Soplanning: Seven Vulnerabilities Disclosed, Including SQLi and Auth Bypass
Seven vulnerabilities were disclosed for Soplanning version 1.55 and below on June 1, 2026, including critical SQL injection and authorization bypass flaws.
Key findings
- Seven vulnerabilities disclosed for Soplanning v1.55 and below on June 1, 2026.
- Critical SQL injection (CVE-2026-40546) allows full database control.
- High-severity authorization bypass (CVE-2026-40543) exposes user databases.
- Path traversal (CVE-2026-40547) combined with backup flaws allows file reading/execution.
- Multiple XSS and CSRF vulnerabilities also disclosed, impacting authenticated users.
On June 1, 2026, a batch of seven vulnerabilities affecting Soplanning version 1.55 and earlier was disclosed, presenting a significant risk to users of the project management software. The disclosures include critical flaws such as SQL injection and missing authorization, alongside medium-severity issues like Cross-Site Request Forgery (CSRF) and Cross-Site Scripting (XSS).

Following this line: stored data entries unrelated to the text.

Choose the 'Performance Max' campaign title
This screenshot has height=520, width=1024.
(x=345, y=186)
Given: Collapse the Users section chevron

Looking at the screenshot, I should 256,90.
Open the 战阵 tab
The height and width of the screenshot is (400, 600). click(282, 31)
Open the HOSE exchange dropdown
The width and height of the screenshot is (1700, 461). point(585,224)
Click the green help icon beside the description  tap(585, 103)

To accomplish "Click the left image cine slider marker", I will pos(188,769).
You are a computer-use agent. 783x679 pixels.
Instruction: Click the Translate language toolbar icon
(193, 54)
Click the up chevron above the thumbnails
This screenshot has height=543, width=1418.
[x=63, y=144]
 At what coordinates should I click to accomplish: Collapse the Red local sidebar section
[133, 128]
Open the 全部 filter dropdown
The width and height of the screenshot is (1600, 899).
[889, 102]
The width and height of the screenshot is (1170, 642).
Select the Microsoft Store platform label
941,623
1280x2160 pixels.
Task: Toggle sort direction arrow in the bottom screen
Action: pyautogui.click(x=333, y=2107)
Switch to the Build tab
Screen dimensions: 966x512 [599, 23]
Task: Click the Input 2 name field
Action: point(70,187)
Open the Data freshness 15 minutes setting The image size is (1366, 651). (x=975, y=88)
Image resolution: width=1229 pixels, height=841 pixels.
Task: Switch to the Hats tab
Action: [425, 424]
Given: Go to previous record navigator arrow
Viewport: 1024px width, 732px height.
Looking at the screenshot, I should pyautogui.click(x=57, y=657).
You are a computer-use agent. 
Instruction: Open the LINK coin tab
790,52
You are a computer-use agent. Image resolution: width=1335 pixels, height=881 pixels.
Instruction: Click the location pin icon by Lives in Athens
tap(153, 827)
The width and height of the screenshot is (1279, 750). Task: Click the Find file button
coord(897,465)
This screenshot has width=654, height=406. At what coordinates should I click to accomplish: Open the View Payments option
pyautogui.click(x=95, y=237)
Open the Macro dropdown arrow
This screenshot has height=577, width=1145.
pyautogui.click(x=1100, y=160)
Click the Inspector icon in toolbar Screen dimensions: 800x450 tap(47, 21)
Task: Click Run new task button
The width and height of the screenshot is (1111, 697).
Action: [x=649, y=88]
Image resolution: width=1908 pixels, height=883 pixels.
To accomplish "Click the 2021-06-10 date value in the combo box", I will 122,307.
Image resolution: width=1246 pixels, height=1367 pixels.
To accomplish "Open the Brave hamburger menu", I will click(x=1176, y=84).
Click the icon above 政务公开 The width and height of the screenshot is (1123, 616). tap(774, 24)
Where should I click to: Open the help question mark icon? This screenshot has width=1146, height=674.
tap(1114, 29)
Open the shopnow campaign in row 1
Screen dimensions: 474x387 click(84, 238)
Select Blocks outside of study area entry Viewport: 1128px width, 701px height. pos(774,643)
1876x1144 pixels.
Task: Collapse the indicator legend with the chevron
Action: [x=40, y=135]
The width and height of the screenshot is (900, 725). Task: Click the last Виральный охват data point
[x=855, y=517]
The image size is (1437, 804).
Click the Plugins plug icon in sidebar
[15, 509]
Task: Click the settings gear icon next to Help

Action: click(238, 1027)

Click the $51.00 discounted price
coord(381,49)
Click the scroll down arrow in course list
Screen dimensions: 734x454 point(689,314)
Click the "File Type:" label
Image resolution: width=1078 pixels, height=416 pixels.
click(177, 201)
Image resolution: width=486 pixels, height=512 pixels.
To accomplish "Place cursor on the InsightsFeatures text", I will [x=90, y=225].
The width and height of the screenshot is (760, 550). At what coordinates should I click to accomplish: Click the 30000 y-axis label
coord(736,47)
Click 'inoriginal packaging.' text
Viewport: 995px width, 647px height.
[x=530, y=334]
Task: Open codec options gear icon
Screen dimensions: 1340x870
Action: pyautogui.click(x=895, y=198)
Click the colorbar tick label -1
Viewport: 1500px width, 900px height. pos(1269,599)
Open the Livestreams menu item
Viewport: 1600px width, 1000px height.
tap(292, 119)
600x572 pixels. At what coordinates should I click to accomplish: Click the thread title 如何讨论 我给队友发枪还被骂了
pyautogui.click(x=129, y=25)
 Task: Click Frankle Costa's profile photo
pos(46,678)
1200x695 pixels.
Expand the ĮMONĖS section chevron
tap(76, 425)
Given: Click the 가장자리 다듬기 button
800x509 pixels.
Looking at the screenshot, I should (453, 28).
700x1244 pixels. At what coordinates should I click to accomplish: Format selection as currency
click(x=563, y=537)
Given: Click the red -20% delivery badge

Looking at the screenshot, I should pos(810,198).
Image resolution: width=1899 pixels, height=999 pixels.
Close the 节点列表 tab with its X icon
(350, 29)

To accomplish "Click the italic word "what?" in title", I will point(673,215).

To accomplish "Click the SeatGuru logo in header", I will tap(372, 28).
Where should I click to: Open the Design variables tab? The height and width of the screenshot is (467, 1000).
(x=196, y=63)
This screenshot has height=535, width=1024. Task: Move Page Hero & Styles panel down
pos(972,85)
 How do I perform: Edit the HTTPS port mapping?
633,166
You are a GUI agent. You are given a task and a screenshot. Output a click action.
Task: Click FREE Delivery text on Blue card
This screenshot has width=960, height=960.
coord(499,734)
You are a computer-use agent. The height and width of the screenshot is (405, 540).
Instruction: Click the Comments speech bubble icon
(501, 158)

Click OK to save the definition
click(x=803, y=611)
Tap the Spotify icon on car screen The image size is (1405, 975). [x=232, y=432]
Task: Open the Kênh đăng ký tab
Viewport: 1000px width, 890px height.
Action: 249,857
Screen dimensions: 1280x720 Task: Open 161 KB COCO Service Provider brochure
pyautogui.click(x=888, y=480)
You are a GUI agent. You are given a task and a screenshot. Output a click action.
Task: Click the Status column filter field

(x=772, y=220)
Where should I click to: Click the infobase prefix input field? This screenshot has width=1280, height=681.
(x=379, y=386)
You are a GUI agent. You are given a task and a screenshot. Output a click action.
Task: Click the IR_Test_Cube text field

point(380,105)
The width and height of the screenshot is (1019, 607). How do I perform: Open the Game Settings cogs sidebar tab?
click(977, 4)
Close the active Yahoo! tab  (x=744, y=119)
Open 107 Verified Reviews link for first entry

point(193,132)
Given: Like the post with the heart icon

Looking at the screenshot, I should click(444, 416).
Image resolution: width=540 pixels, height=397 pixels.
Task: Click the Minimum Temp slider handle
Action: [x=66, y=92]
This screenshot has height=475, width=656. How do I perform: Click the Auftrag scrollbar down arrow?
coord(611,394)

The most severe issues include CVE-2026-40546, a high-severity SQL Injection vulnerability that allows low-privileged attackers to inject arbitrary SQL commands, potentially leading to full database control. Another high-severity flaw, CVE-2026-40543, involves a critical lack of authorization for backup functionalities. This allows unauthenticated attackers to access and retrieve sensitive data, including user databases with password hashes and configuration files.
Further complicating the security posture, CVE-2026-40547, a Path Traversal vulnerability in backup endpoints, allows authenticated attackers to read and execute files previously added via the backup functionality. This is particularly dangerous when combined with CVE-2026-40543, as it bypasses authorization checks for backup archives. Additionally, CVE-2026-40548, an issue related to file extension verification during backup uploads, could allow attackers to upload malicious files when combined with other vulnerabilities.
Medium-severity vulnerabilities also add to the attack surface. CVE-2026-40549 details a Cross-Site Request Forgery (CSRF) flaw affecting create, modify, and delete operations for group endpoints. Attackers can exploit this by tricking authenticated users into visiting a malicious website. Similarly, CVE-2026-40545 is a Reflected XSS vulnerability via the 'taches' parameter, enabling arbitrary JavaScript execution in a victim's browser through crafted URLs. A Stored XSS vulnerability, CVE-2026-40544, exists in the upload_backup endpoint, where an attacker can upload a malicious ZIP archive containing JavaScript, which is then executed when the backup is processed.
All seven vulnerabilities were disclosed on the same day, indicating a coordinated disclosure event. The affected versions are explicitly stated as 1.55 and below for most of the vulnerabilities. While specific patch details were not provided in the initial disclosure, users are strongly advised to update to the latest available version as soon as possible to mitigate these risks. The combination of SQL injection, path traversal, and authorization bypass creates a potent attack vector that could lead to complete system compromise.
Given the severity of the disclosed flaws, particularly the SQL injection and unauthenticated access to sensitive data via backup functionalities, Soplanning users should prioritize patching. The lack of authorization for backup endpoints is especially concerning, as it could expose entire user databases to unauthorized parties without any prior authentication. This batch of vulnerabilities underscores the importance of regular security audits and timely updates for all software, especially those handling sensitive user data and system configurations.